What is required
Search for the word "القائمة" in the entries. Each line that holds it should be copied.

Data for analysis

——

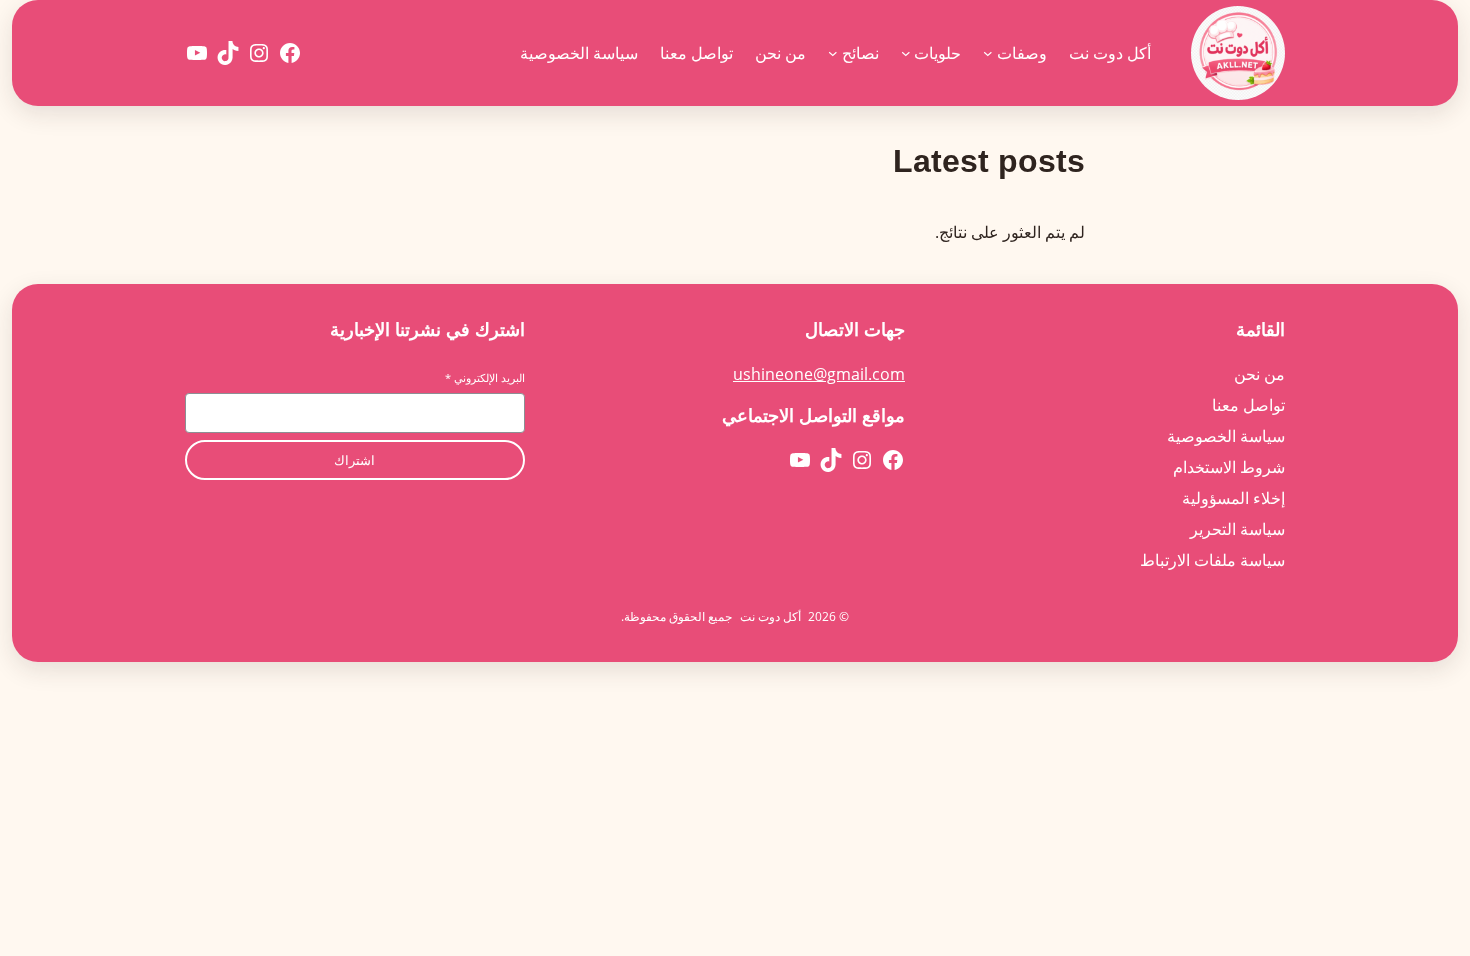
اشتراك (354, 460)
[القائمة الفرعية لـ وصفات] (988, 53)
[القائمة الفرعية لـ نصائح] (833, 53)
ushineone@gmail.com (819, 374)
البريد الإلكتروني (485, 377)
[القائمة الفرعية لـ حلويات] (906, 53)
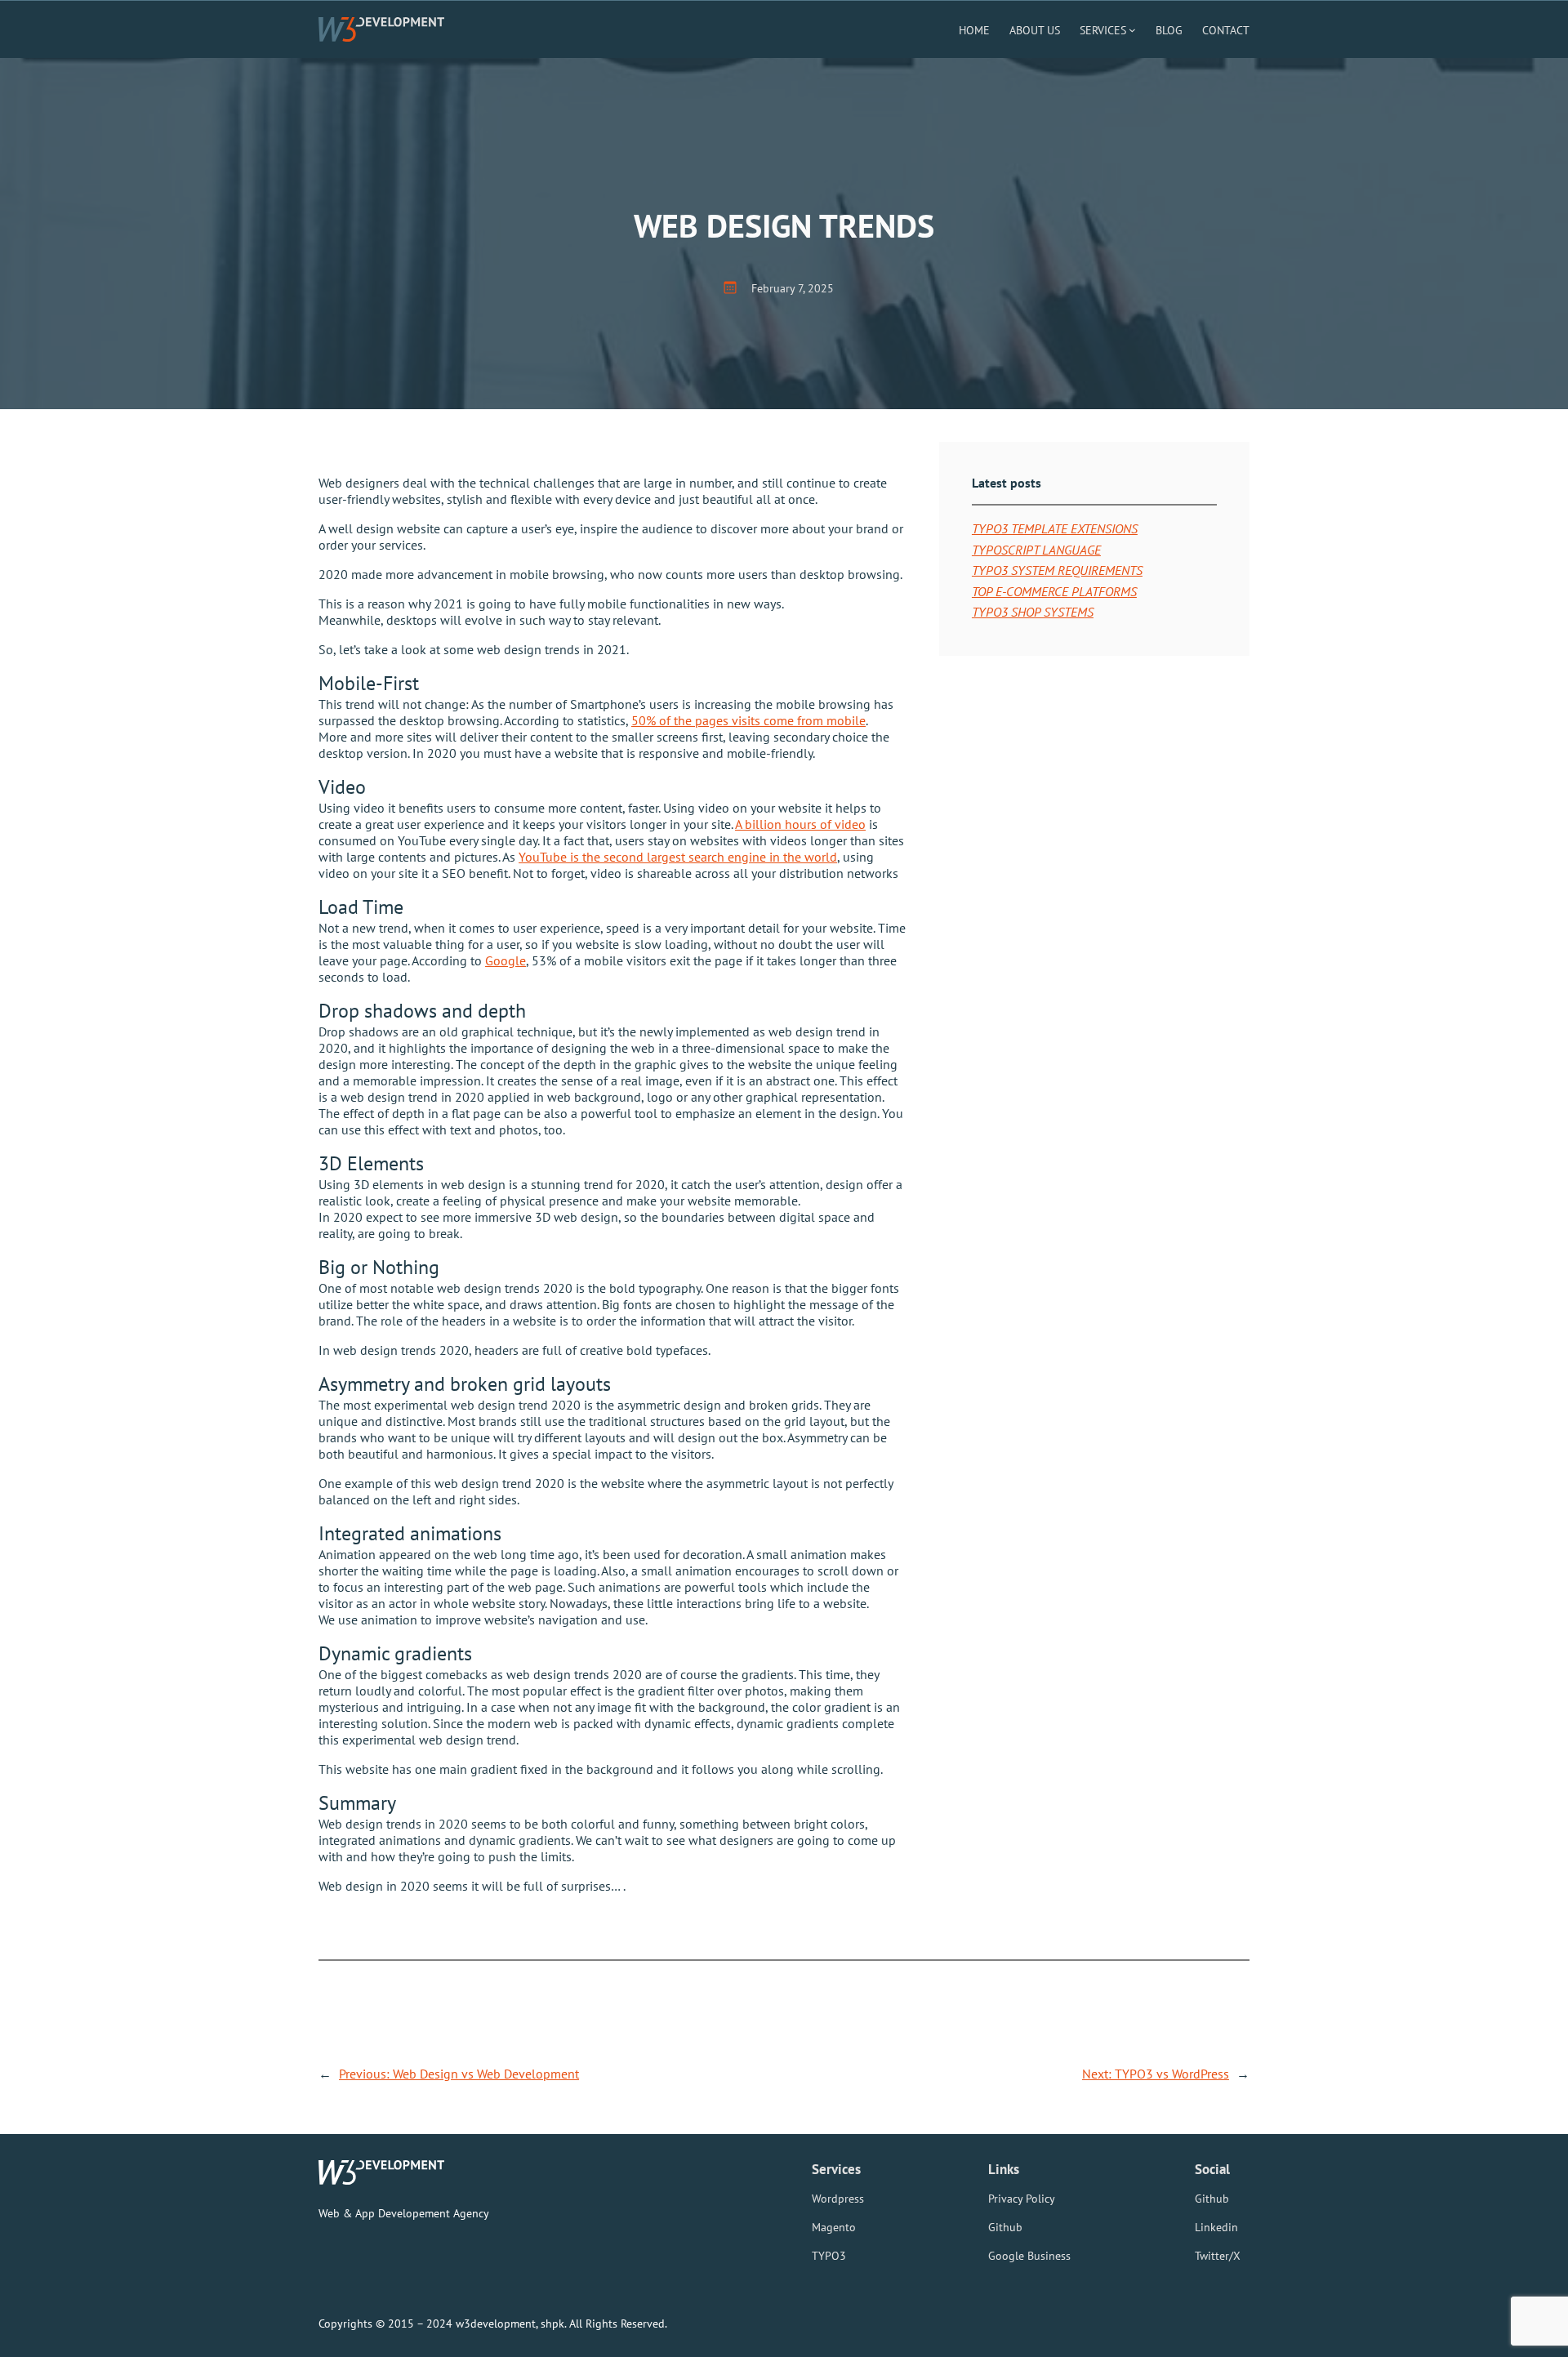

——

Exercise result
[القائمة الفرعية لـ وصفات] (988, 53)
[القائمة الفرعية لـ نصائح] (833, 53)
[القائمة الفرعية لـ حلويات] (906, 53)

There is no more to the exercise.